Yo ni siquiera noté que no había llegado a clases.

Pero al llegar el director y mencionar su nombre, mi mirada se dirigió hacia el fondo del aula, él ya no estaba ahí para devolvermela.

Él director nos explicó que no volvería, que no íbamos a verlo, y yo aún no entendía el por qué. Pero cuando escuché la palabra suicidio lo entendí todo.

Así, directo, sin algún tipo de previsión, el chico del fondo de la clase se había suicidado.

Un extraño murmullo se extendió entre todos los alumnos y nadie dijo nada. Después de un rato se escucharon los sollozos de algunos, pero yo no lloré, no lo creía, no podía ser cierto. Me negaba a creer que esos gélidos ojos azules ya no podrían devolverme la mirada nunca más. Me negaba a aceptar que esas manos no volverían a deslizar un lápiz sobre el papel. Era mentira.

Pero poco a poco, mientras más horas de clase pasaban, tuve que aceptarlo. Y el entendimiento me golpeó tan fuerte que no supe que hacer, imaginé cada imagen, cada situación de él haciéndose daño y dolía tanto como cuchillos en mi pecho. Mis ojos se llenaron de lágrimas de un momento a otro y sentía mi garganta cerrarse, estaba asustada y ni siquiera sabía por qué. Empecé a temblar, me dolía mucho el pecho, estaban hablándome, pero era imposible escucharlos.

Ese día me llevaron al hospital, sólo había tenido un ataque de pánico.

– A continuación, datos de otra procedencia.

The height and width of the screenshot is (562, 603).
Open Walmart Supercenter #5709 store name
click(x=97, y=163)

Se suponía que debía sentirme mejor cuando llegara a casa.

Pero las lágrimas nunca pararon como me habían prometido.

No dormí los días siguientes, y una semana se convirtió en un mes, sólo esperando que al llegar a clases él estuviera ocupando ese pupitre, pero cada vez se iba quedando más vacío.
Porque hasta la sombra de su vida, se fue de ahí con el paso de las semanas.

Y cuando los días empezaron a parecerme todos iguales, todos sus desastres empezaron a verse reflejados en mí, desmoronandome justo como lo habían hecho con él.

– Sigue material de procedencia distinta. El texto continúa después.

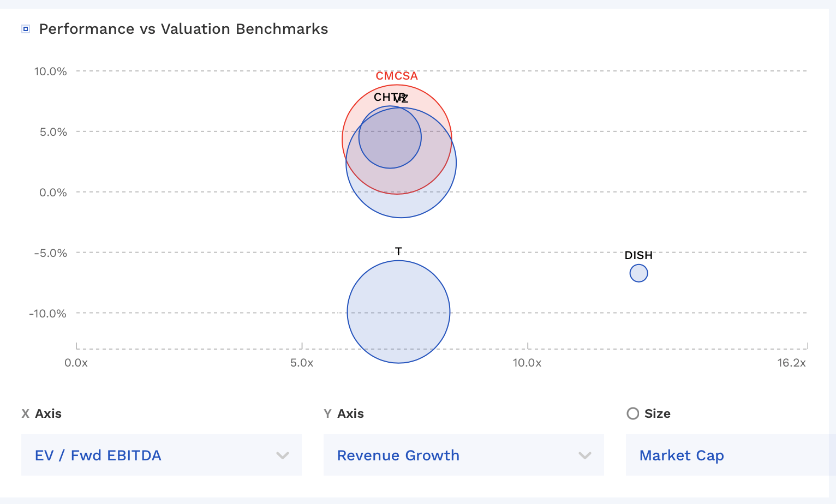Toggle the CHTR data point
This screenshot has height=504, width=836.
[390, 137]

Los ojos llenos de lágrimas.

Los ataques de pánico recurrentes.

Las voces de mi propia mente echandome la culpa por no haber hecho nada. Hasta el punto de taparme los oídos y gritar sola en mi habitación, pero ni siquiera así se callaban.

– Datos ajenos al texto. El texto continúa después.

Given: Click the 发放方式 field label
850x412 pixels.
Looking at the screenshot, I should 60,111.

Y hasta la sangre que ahora brotaba de mis brazos por mi propia voluntad, todo.

Mis padres creían que estaba loca. Tal vez era cierto, sus miradas de lástima y preocupación no hacían más que confirmarmelo.

Mis amigos que ya no me hablaban empezaron a hacerlo, pero las conversaciones eran tan vacías que no era capaz de mantener una, o tal vez la vacía era yo.

Ya no podía mirarme en el espejo, porque mis propias ojeras me recordaban a él, y mi propia piel estaba tornándose tan clara como la del chico del invierno, ni siquiera el sol la tocaba porque dejé de salir de casa.

Y así estuve por meses.

Encerrada en mi propia miseria sin dejar que nadie me sacara, sin permitirle a nadie cuidar las flores que hace mucho se habían marchitado dentro de mí, dejandome seca y sin vida.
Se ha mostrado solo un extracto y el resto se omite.